[Recorded data]
----

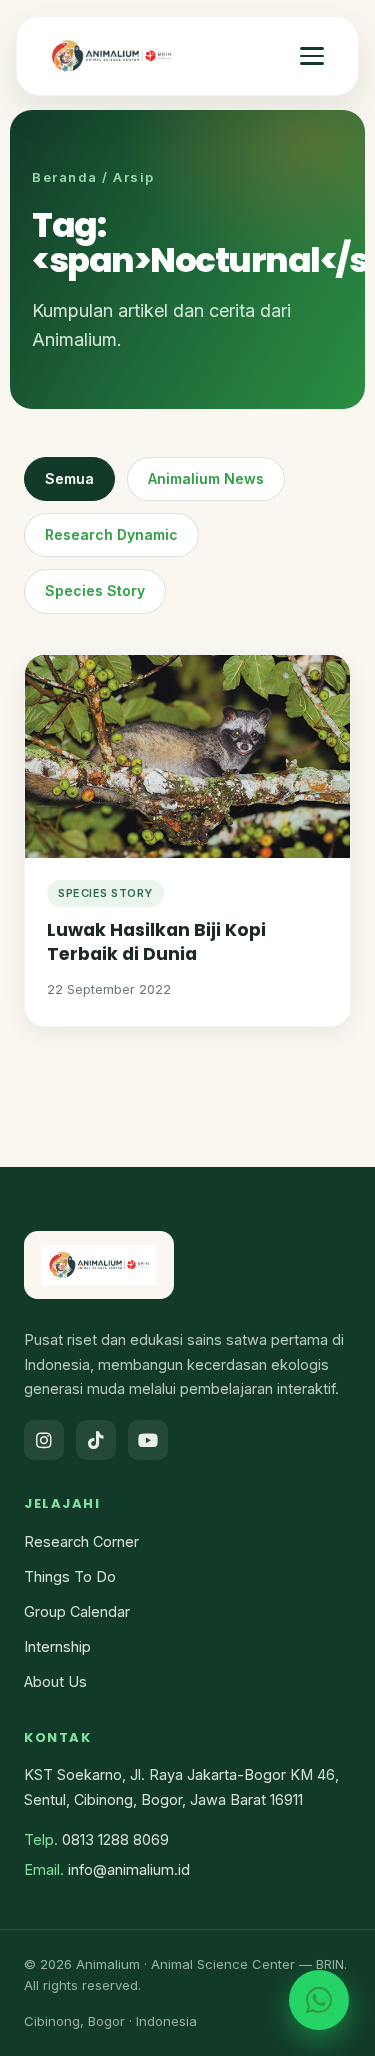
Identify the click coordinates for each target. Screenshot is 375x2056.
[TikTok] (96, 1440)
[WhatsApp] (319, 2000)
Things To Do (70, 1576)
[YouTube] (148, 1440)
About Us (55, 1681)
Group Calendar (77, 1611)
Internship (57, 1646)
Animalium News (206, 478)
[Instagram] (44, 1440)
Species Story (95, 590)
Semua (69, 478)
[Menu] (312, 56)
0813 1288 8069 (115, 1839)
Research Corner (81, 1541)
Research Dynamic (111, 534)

----

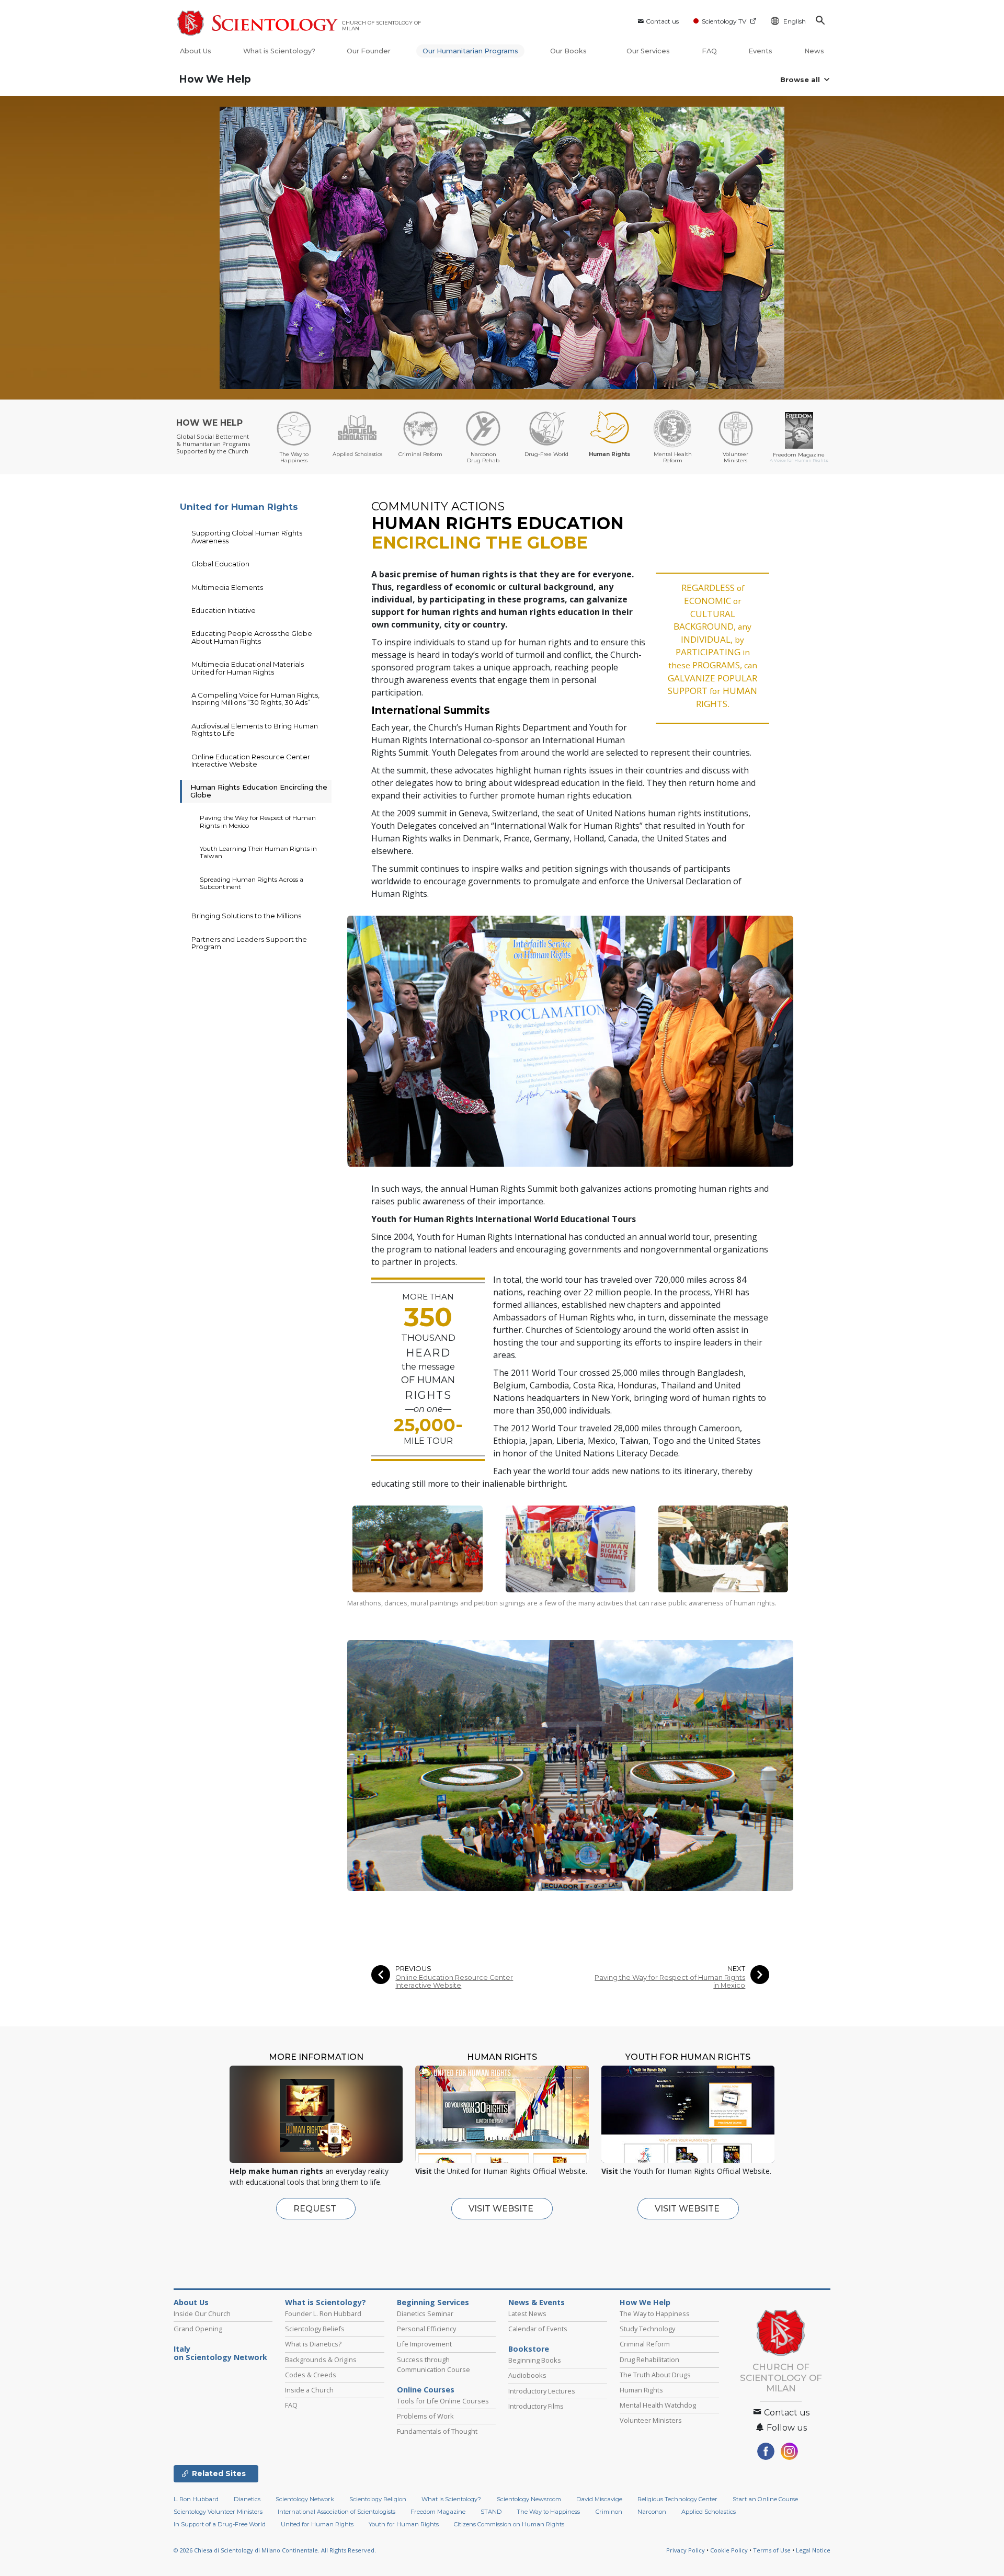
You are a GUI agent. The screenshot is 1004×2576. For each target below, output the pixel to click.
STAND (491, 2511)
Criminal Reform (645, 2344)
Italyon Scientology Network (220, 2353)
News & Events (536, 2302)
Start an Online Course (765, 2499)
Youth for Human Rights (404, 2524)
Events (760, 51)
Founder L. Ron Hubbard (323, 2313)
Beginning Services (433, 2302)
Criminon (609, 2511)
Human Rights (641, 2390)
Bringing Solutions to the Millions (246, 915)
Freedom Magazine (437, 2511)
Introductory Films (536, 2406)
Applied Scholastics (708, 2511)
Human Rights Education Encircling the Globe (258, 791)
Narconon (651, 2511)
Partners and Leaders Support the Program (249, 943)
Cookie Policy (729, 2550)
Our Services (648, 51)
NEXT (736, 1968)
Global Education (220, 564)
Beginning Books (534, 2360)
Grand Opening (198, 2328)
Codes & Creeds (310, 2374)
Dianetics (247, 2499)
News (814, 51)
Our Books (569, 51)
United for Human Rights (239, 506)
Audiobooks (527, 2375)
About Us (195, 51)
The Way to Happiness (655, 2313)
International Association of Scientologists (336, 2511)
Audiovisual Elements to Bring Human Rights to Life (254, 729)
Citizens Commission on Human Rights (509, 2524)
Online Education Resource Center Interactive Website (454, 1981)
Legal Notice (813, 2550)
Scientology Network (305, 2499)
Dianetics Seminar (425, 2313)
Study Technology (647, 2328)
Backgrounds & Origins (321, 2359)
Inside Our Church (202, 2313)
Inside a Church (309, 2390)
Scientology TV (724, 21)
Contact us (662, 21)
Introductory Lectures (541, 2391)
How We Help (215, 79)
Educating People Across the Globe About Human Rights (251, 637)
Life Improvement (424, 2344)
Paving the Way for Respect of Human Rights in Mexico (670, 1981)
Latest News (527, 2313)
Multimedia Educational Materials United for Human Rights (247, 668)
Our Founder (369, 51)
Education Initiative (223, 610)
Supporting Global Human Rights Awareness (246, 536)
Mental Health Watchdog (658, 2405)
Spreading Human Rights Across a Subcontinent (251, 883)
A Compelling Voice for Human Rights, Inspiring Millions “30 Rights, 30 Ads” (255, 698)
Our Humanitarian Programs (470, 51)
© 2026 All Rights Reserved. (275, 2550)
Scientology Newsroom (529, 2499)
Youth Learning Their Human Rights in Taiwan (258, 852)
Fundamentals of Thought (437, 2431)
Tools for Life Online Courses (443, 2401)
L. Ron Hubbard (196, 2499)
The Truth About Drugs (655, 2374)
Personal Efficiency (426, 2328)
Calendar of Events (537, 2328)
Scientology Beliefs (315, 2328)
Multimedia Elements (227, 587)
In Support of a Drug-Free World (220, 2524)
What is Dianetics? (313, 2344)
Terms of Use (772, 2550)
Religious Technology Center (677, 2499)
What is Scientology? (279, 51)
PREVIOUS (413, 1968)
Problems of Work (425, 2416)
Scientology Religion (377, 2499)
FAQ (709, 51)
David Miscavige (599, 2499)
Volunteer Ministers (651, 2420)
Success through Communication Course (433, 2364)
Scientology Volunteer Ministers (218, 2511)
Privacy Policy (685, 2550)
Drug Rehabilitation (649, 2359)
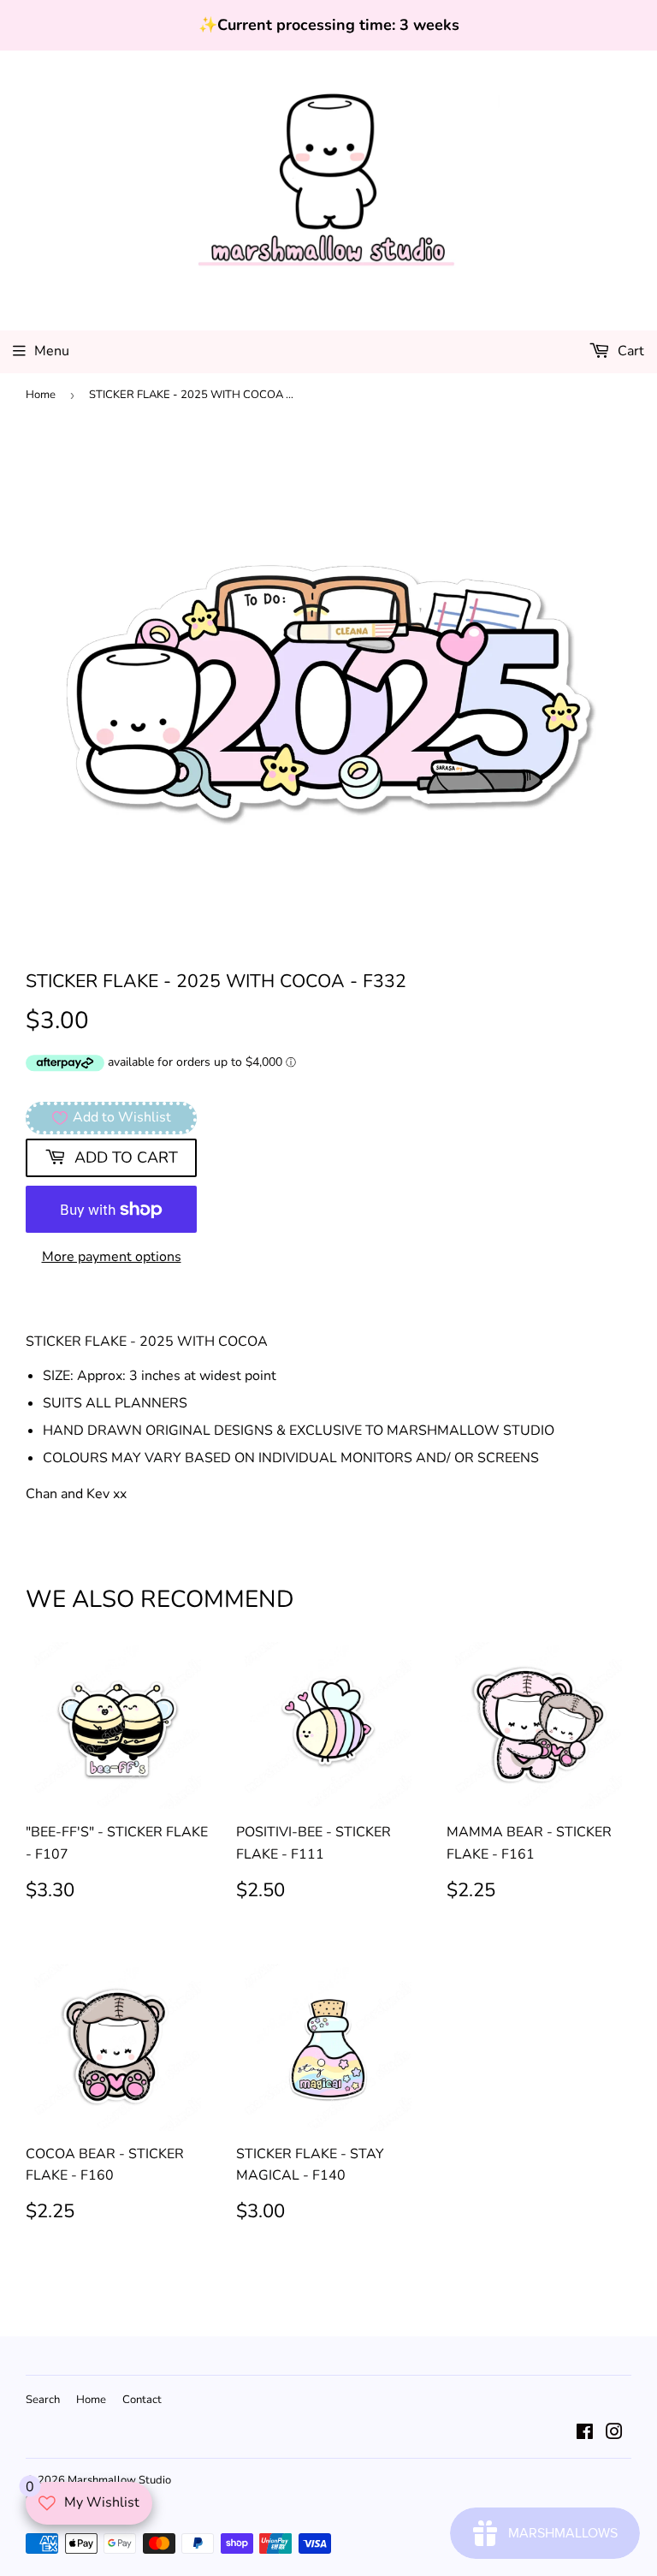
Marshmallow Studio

----

Work instruction:
Only the number should be given: how many lines in the entries above contain the string "Multimedia"?

Reply to the exercise:
2